## Exercise:
Restate each of the lines given below, word for word.

Items from a data source:
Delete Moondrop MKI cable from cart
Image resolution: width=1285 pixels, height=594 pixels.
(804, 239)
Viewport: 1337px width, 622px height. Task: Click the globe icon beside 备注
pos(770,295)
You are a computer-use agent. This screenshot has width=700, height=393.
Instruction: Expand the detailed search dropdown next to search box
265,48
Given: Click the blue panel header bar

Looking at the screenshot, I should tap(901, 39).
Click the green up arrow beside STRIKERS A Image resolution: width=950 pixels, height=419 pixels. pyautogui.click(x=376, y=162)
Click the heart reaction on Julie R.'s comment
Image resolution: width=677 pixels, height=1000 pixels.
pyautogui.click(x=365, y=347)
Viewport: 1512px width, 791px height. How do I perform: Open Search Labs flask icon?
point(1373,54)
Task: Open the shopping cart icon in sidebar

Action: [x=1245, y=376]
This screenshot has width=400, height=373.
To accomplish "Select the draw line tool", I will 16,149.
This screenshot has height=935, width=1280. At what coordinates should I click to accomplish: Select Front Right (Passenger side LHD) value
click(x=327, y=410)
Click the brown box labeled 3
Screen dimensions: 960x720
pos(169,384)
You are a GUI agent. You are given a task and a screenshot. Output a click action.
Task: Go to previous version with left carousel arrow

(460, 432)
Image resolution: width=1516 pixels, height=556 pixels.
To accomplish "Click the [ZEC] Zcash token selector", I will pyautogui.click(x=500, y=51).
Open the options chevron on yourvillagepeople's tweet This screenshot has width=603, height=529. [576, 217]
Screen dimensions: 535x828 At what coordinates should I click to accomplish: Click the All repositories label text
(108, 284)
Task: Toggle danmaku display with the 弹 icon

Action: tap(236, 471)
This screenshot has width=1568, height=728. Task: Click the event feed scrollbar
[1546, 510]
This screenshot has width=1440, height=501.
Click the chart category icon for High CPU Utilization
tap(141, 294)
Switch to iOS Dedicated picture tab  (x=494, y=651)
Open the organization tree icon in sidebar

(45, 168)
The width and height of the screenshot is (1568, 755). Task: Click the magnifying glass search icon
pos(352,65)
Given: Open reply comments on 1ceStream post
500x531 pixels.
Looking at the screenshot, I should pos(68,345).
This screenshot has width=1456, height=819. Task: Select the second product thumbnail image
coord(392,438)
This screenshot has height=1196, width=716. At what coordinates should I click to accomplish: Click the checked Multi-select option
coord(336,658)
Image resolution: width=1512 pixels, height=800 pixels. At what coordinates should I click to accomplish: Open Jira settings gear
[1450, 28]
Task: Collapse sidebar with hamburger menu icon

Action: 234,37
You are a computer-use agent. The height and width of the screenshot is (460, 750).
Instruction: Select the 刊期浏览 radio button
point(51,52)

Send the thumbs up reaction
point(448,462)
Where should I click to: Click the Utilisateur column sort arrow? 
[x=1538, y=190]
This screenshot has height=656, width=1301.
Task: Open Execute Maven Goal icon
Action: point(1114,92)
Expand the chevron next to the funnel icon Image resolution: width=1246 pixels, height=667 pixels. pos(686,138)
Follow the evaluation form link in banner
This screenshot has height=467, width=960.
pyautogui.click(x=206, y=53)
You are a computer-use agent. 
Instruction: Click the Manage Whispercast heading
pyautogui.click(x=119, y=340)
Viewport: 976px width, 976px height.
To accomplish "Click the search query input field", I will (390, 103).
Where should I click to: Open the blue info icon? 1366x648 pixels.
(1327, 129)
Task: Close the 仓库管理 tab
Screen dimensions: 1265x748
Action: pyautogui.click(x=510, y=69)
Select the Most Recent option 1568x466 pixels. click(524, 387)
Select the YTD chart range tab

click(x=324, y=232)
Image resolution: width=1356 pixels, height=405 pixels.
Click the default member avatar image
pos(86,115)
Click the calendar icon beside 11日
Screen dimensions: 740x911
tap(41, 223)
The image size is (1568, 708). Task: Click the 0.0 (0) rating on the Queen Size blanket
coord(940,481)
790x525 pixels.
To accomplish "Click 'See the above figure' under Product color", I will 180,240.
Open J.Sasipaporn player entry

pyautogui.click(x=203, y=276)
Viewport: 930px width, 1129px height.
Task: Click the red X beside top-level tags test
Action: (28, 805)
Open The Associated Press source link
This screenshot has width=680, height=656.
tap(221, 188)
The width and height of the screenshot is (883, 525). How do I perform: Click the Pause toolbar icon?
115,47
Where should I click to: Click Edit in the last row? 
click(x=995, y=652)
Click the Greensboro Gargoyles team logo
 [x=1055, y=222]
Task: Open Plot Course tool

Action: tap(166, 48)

## Answer box:
Delete Moondrop MKI cable from cart
Image resolution: width=1285 pixels, height=594 pixels.
(804, 239)
Viewport: 1337px width, 622px height. Task: Click the globe icon beside 备注
pos(770,295)
You are a computer-use agent. This screenshot has width=700, height=393.
Instruction: Expand the detailed search dropdown next to search box
265,48
Given: Click the blue panel header bar

Looking at the screenshot, I should tap(901, 39).
Click the green up arrow beside STRIKERS A Image resolution: width=950 pixels, height=419 pixels. pyautogui.click(x=376, y=162)
Click the heart reaction on Julie R.'s comment
Image resolution: width=677 pixels, height=1000 pixels.
pyautogui.click(x=365, y=347)
Viewport: 1512px width, 791px height. How do I perform: Open Search Labs flask icon?
point(1373,54)
Task: Open the shopping cart icon in sidebar

Action: [x=1245, y=376]
This screenshot has width=400, height=373.
To accomplish "Select the draw line tool", I will 16,149.
This screenshot has height=935, width=1280. At what coordinates should I click to accomplish: Select Front Right (Passenger side LHD) value
click(x=327, y=410)
Click the brown box labeled 3
Screen dimensions: 960x720
pos(169,384)
You are a GUI agent. You are given a task and a screenshot. Output a click action.
Task: Go to previous version with left carousel arrow

(460, 432)
Image resolution: width=1516 pixels, height=556 pixels.
To accomplish "Click the [ZEC] Zcash token selector", I will pyautogui.click(x=500, y=51).
Open the options chevron on yourvillagepeople's tweet This screenshot has width=603, height=529. [576, 217]
Screen dimensions: 535x828 At what coordinates should I click to accomplish: Click the All repositories label text
(108, 284)
Task: Toggle danmaku display with the 弹 icon

Action: tap(236, 471)
This screenshot has width=1568, height=728. Task: Click the event feed scrollbar
[1546, 510]
This screenshot has width=1440, height=501.
Click the chart category icon for High CPU Utilization
tap(141, 294)
Switch to iOS Dedicated picture tab  (x=494, y=651)
Open the organization tree icon in sidebar

(45, 168)
The width and height of the screenshot is (1568, 755). Task: Click the magnifying glass search icon
pos(352,65)
Given: Open reply comments on 1ceStream post
500x531 pixels.
Looking at the screenshot, I should pos(68,345).
This screenshot has width=1456, height=819. Task: Select the second product thumbnail image
coord(392,438)
This screenshot has height=1196, width=716. At what coordinates should I click to accomplish: Click the checked Multi-select option
coord(336,658)
Image resolution: width=1512 pixels, height=800 pixels. At what coordinates should I click to accomplish: Open Jira settings gear
[1450, 28]
Task: Collapse sidebar with hamburger menu icon

Action: 234,37
You are a computer-use agent. The height and width of the screenshot is (460, 750).
Instruction: Select the 刊期浏览 radio button
point(51,52)

Send the thumbs up reaction
point(448,462)
Where should I click to: Click the Utilisateur column sort arrow? 
[x=1538, y=190]
This screenshot has height=656, width=1301.
Task: Open Execute Maven Goal icon
Action: point(1114,92)
Expand the chevron next to the funnel icon Image resolution: width=1246 pixels, height=667 pixels. pos(686,138)
Follow the evaluation form link in banner
This screenshot has height=467, width=960.
pyautogui.click(x=206, y=53)
You are a computer-use agent. 
Instruction: Click the Manage Whispercast heading
pyautogui.click(x=119, y=340)
Viewport: 976px width, 976px height.
To accomplish "Click the search query input field", I will (390, 103).
Where should I click to: Open the blue info icon? 1366x648 pixels.
(1327, 129)
Task: Close the 仓库管理 tab
Screen dimensions: 1265x748
Action: pyautogui.click(x=510, y=69)
Select the Most Recent option 1568x466 pixels. click(524, 387)
Select the YTD chart range tab

click(x=324, y=232)
Image resolution: width=1356 pixels, height=405 pixels.
Click the default member avatar image
pos(86,115)
Click the calendar icon beside 11日
Screen dimensions: 740x911
tap(41, 223)
The image size is (1568, 708). Task: Click the 0.0 (0) rating on the Queen Size blanket
coord(940,481)
790x525 pixels.
To accomplish "Click 'See the above figure' under Product color", I will 180,240.
Open J.Sasipaporn player entry

pyautogui.click(x=203, y=276)
Viewport: 930px width, 1129px height.
Task: Click the red X beside top-level tags test
Action: (28, 805)
Open The Associated Press source link
This screenshot has width=680, height=656.
tap(221, 188)
The width and height of the screenshot is (883, 525). How do I perform: Click the Pause toolbar icon?
115,47
Where should I click to: Click Edit in the last row? 
click(x=995, y=652)
Click the Greensboro Gargoyles team logo
 [x=1055, y=222]
Task: Open Plot Course tool

Action: tap(166, 48)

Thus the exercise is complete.